EBay’s next CEO inherits a confounding puzzle

EBay Inc. has been a resilient internet pioneer and also a confounding one. Now a new leader will have to solve the riddle.
The company announced that Devin Wenig, the chief executive officer since 2015, had stepped down. The company’s chief financial officer, a longtime EBay employee, was named interim CEO while the company hunts for a permanent successor. Ebay shares dipped nearly 2% on the news.
EBay is an oddball of the internet economy. It’s both a success with more than $90 billion in merchandise and event tickets sold each year, and it has vast unfilled potential. In the US, EBay’s market share of online shopping is second only to Amazon.com Inc., although it is a distant No. 2. Its classified websites are popular in several countries, and the company generates most of its revenue outside its home country.
But while online retailing is a naturally growing sector as people shop more from their sofas and smartphones, EBay has stopped growing. The dollar value of transactions on its main shopping businesses started to shrink this year.
EBay’s central problem won’t be easy to solve by a new CEO. People who shop on EBay tend to love it, but a swath of online shoppers never think about EBay at all. This conundrum has vexed several administrations of EBay leaders. And across the industry, changing consumer habits are turning retail shopping upside down, and EBay hasn’t successfully capitalized on emerging niches or trends. Online shopping insurgents such as Etsy Inc. in handmade goods, Goat in sneakers and streetwear and the RealReal Inc. in consignment, have encroached on what should be EBay’s natural turf.

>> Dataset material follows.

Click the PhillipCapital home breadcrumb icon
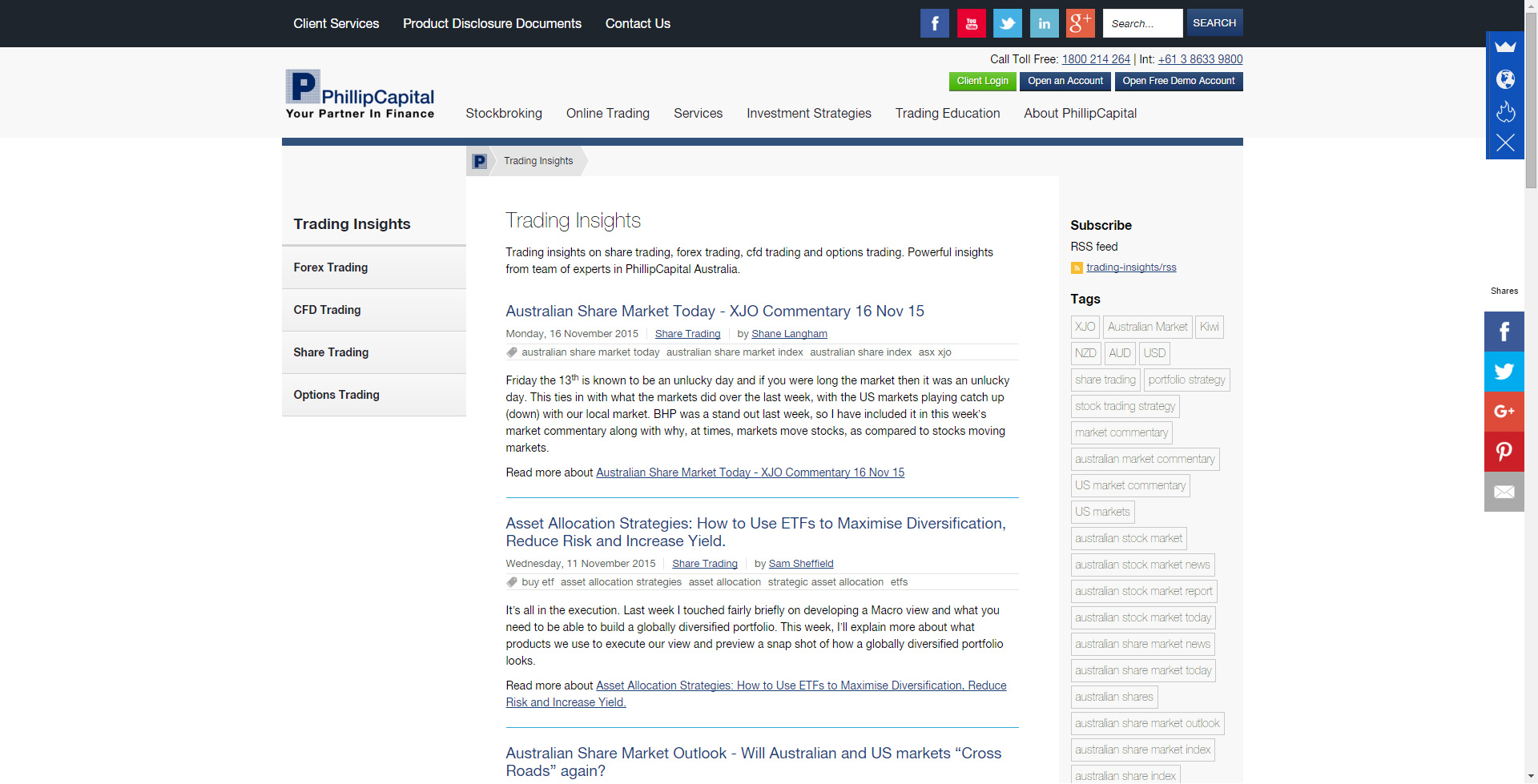The image size is (1538, 784). click(479, 161)
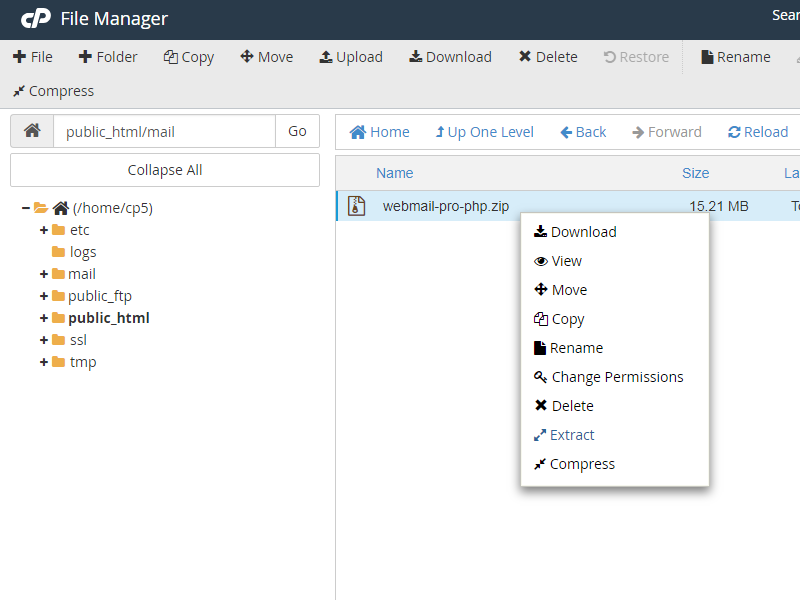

EBay has made deliberate and pragmatic choices not to chase hot e-commerce trends or low-margin areas such as groceries and instead focus on its strengths: its loyal customers, global reach and a business model with better economics and less risk than many online retailers. The approach is sensible, but EBay has been missing opportunities as online shopping reshapes the $20 trillion in annual global retail spending. Investors had lost faith in the company’s approach. It’s not clear a new CEO will have fresh solutions to what EBay should be. It seems more likely now that EBay will ditch some of its assets.
EBay is a test of whether Elliott can help steer a tricky operational challenge, not just nag for a stock-boosting rearrangement of deck chairs. No matter what, EBay’s decision to change CEOs shows that the company’s sensible approach to e-commerce isn’t working, and it’s time to take greater risks to capitalise on changing shopping habits.